What for? One of the arguments is that food irradiation helps to conserve food so it’s possible to transport it a long way. But if you eat what is produced in your area, in accordance with simple living and less pollution, nobody needs to transport food on a long way. Another argument is that food irradiation preserves food against bacteria and insects that bring contamination to the food. Why not instead think about good sanitary conditions of food production?
How does it work? With explications and diagramsby Professor Jacques Foos.
Risks for human health Detractors of this practice speak about various risks, from nutritional deficiencies due to lost nutrients and vitamins in irradiated food, to risks of cancer and malformation.
They also draw consumers’ attention to the risk of transporting such radioactive materials as are used for irradiation.
For food irradiation followers, everything is ok, nothing to add.
Pertinent information I suggest to you an easy game with questions and answers: As consumer, do you know:
– if the food you bought has been irradiated or not?
– Is it something about irradiation written on the label or not?

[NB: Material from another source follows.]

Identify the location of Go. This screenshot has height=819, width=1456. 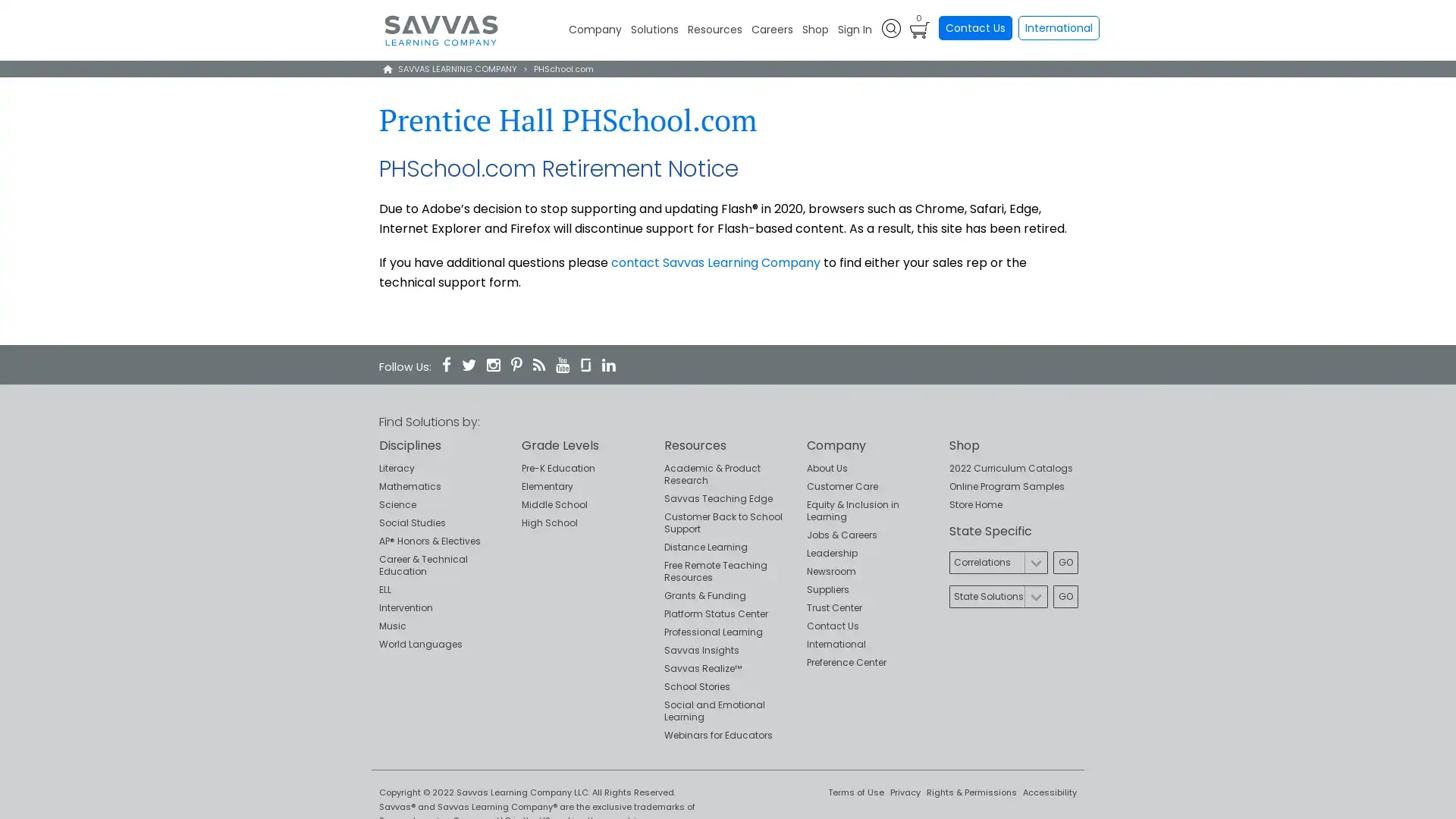
(1065, 595).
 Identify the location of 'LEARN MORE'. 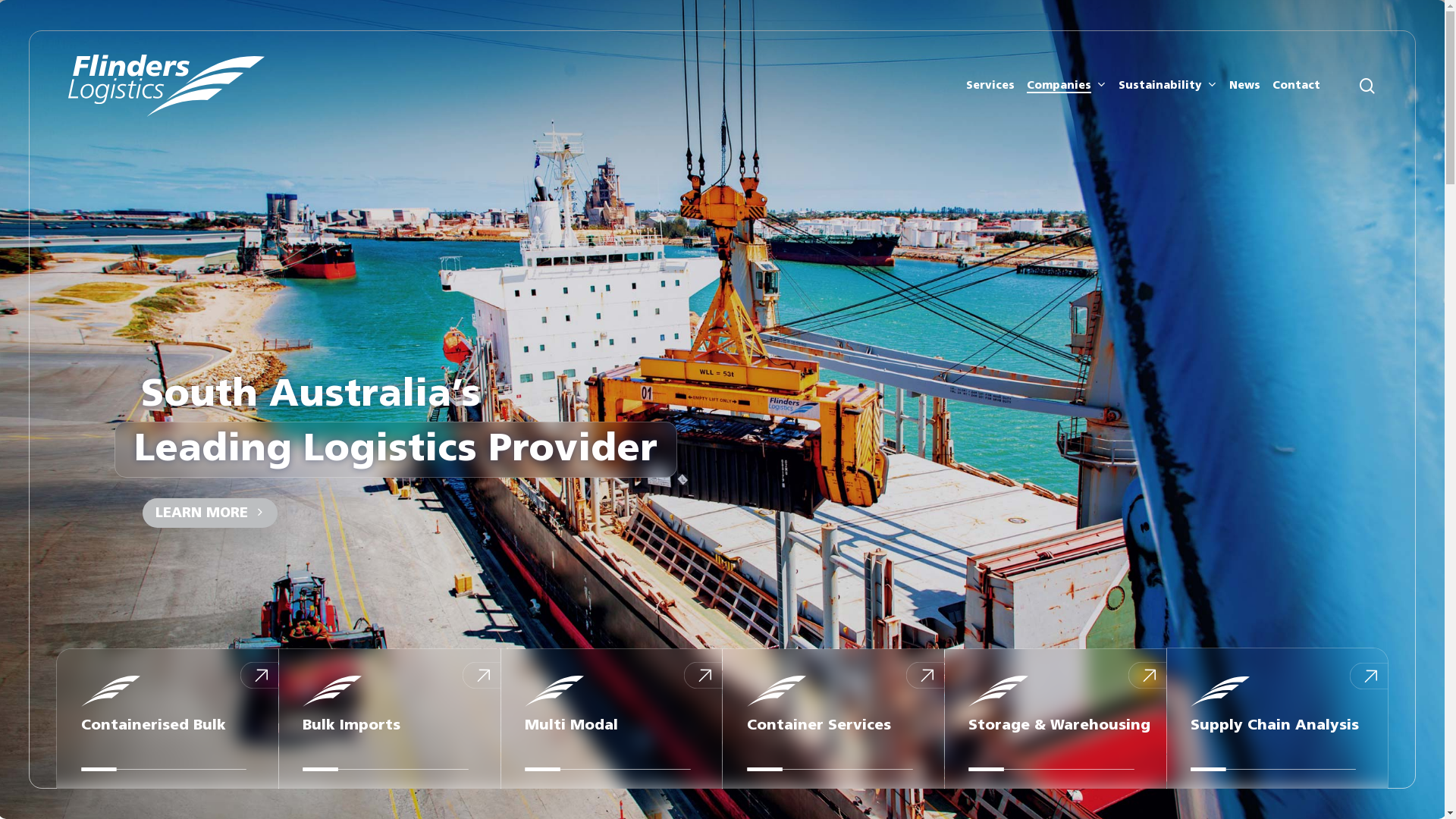
(206, 511).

– Where are the irradiation factories in the country where you live?
– Which radioactive substances are used for food irradiation?
– On which roads do these radioactive substances travel?
– Do you have free choice to eat irradiated or non-irradiated?
If your response is “yes” to the six questions, you are a very well-informed eater or you can get very pertinent information in the country where you live. If it’s not the case, think about….
Irradiation and organic food Irradiation is absolutely forbidden to organic food. So if you eat organic; eat without worry, you don’t eat irradiated.
To accept or to refuse irradiation If you accept food irradiation, continue your ways as if nothing happened. If you refuse it, maybe you were in a protest march, anywhere in the world.
As you can see, there are a lot of people all around the table! Bon appétit.